Figure 5. Metabolic effects of DAGLβ inactivation in macrophages.

(a–e) Peritoneal macrophages from KT109- or KT172-treated, but not KT195-treated mice (5 mg per kg body weight, i.p. 4 h) showed significant reductions in 2-AG (a), AA (c), PGE₂ (d), and PGD₂ (e) and significant elevations in SAG (b) compared to macrophages isolated from vehicle-treated mice. (f, g) Peritoneal macrophages from Pla2g4a^−/− mice showed marked reductions in PGD₂ (f) and modest reductions in PGE₂ (g) compared with Pla2g4a^+/+ mice. Treatment of Pla2g4a^−/− mice with KT109, but not KT195 (5 mg per kg body weight, i.p. 4 h) further reduced macrophage PGE₂ content. (h) Lipopolysaccharide (LPS)-stimulated TNF-α levels secreted by macrophages from mice treated with vehicle, KT109, or KT195 (5 mg per kg body weight, i.p. 4 h).
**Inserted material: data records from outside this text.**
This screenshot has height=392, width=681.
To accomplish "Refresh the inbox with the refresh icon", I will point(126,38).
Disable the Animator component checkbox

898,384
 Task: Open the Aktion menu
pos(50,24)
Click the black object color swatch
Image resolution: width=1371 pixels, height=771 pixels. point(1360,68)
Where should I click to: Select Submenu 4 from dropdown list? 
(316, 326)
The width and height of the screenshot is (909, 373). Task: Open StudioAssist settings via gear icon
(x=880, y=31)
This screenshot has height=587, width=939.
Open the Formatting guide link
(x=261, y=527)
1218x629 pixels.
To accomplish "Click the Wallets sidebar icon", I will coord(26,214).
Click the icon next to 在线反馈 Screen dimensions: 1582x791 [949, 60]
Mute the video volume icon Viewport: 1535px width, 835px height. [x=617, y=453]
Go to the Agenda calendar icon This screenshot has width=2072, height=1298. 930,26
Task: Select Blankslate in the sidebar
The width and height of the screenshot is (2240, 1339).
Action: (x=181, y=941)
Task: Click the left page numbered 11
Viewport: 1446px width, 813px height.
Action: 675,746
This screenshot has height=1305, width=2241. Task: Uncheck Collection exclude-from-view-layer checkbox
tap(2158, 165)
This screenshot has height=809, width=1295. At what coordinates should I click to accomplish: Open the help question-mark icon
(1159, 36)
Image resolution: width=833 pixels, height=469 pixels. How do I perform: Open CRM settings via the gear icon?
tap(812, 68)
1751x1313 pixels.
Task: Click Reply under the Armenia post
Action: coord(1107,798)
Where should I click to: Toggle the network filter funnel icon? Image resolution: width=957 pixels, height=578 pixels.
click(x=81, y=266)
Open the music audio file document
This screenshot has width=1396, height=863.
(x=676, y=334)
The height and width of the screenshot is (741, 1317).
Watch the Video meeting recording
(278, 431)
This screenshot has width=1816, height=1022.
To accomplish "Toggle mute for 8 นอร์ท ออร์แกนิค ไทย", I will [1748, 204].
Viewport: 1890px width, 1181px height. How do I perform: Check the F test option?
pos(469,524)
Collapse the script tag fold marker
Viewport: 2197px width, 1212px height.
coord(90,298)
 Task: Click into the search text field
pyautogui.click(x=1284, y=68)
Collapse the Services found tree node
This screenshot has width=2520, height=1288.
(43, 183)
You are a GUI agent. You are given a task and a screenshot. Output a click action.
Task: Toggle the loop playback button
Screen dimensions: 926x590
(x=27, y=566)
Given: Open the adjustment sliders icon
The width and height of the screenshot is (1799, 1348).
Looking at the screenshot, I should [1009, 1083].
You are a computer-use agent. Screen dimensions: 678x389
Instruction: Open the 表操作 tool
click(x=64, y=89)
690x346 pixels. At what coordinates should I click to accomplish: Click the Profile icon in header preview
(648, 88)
Macrophages were stimulated with LPS (5 µg mL⁻¹, 90 min) prior to analysis of secreted TNF-α in conditioned media by ELISA. Daglb^+/+ mice (C57BL/6) treated with KT109 show significant reductions in TNF-α compared to vehicle-treated or KT195-treated mice. TNF-α levels were also significantly reduced in Daglb^−/− compared with Daglb^+/+ mice (129/SvEv). (i) LPS-stimulated TNF-α was not significantly different between macrophages from Pla2g4a^+/+ and Pla2g4a^−/− mice. Treatment of Pla2g4a^−/− mice with KT109, however, significantly enhanced TNF-α; KT195 did not produce this effect. Data are presented as means ± s.e.m.; n = 3–5 mice per group. *p < 0.05; **p < 0.01; ***p < 0.001 for all inhibitor-treated groups or Daglb^−/− versus vehicle-treated or Daglb^+/+ mice.